Accuracy results for indirect learning from the context terms
| Stage | Supervised Setting | Macro Accuracy (%) | Micro Accuracy (%) |
|---|---|---|---|
| Before Training | deepBioWSDwith random embeddings | 49.37 | 49.53 |
| deepBioWSDwithpretrained embeddings | 65.46a | 65.73a | |
| After Training | deepBioWSDwith random embeddings | 67.32 | 66.92 |
| deepBioWSDwithpretrained embeddings | 82.08a | 81.85a |
aWe observe when deepBioWSD is initialized with pretrained embeddings it performs significantly better than the random initialization of the embeddings for the same task of WSD.
Except for BLSTMPes-etal, for which the results of this experiment were completely random (in all cases), we could not envision and conduct the experiment for the other supervised algorithms due to their multiclassifier design.
DISCUSSION
The deepBioWSD introduces an unorthodox WSD network in which all conceptual pieces of the biomedical domain (ie, pivotal and contextual terms) are designed to be interconnected—pieces that constantly communicate information to solve the jigsaw puzzle of WSD. The network, however, found 2 types of instances challenging. First, when the syntactic structure—with similar semantic theme—surrounding the candidate senses were very similar (eg, veterinary assistant and veterinary medicine for the ambiguous term veterinary). Second, when the senses are semantically so close that they share the same immediate parent in the UMLS, or 1 term directly subsumes the other sense (as in senses for borrelia, heregulin, and HGF) (see Supplementary Appendix).

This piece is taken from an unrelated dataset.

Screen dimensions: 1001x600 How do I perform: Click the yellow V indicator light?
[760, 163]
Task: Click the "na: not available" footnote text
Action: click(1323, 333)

We let MeSH and SNOMED CT demarcate the context terms (following the previous studies).60,64 We found however by adding more vocabularies from the UMLS, fewer context terms will be ignored during prediction as the model will be inclusive of more biomedical terms or senses. For example, the term 12-step program appeared frequently in the context of AA when it meant Alcoholics Anonymous (another meaning is amino acid); however, 12-step program belongs to neither MeSH nor SNOMED CT, whereas the National Cancer Institute ontology (NCI) covers it. This consideration of more vocabularies was helpful, as it slightly improved the results with a smaller context size needed. Nonetheless, with more vocabularies, the possible number of senses one term can take grows, which to some extent offsets the advantage of a smaller context size.
CONCLUSIONS
One future work direction can be consideration of other unsupervised biomedical sense embedding methods in the model. Adding an attention mechanism to the network architecture might further improve the disambiguation results as well.65 Also, more comprehensive and systematic study for the collection of unsupervised training data is needed. The model can also be evaluated on an extrinsic task with real-world applications (eg, Clinical Information Extraction).17
FUNDING
The study has been funded in part by NSERC CREATE grant and the grant from Poland’s National Scientific Center available to SM, and in part by NSERC Discovery Grants available to SM and MS.
AUTHOR CONTRIBUTORS
AhP conceived of the presented idea, developed the theory, and investigated the network architecture. AhP and AlP performed the computations and implementation. SM and MS provided guidelines as to the test data, and verified the analytical methods. SM encouraged AhP to investigate unsupervised training of the model. SM and MS supervised the findings of this work. All authors discussed the results and contributed to the final manuscript.
SUPPLEMENTARY MATERIAL
Supplementary material is available at Journal of the American Medical Informatics Association online.
Conflict of interest statement. The authors confirm that there is no competing interests.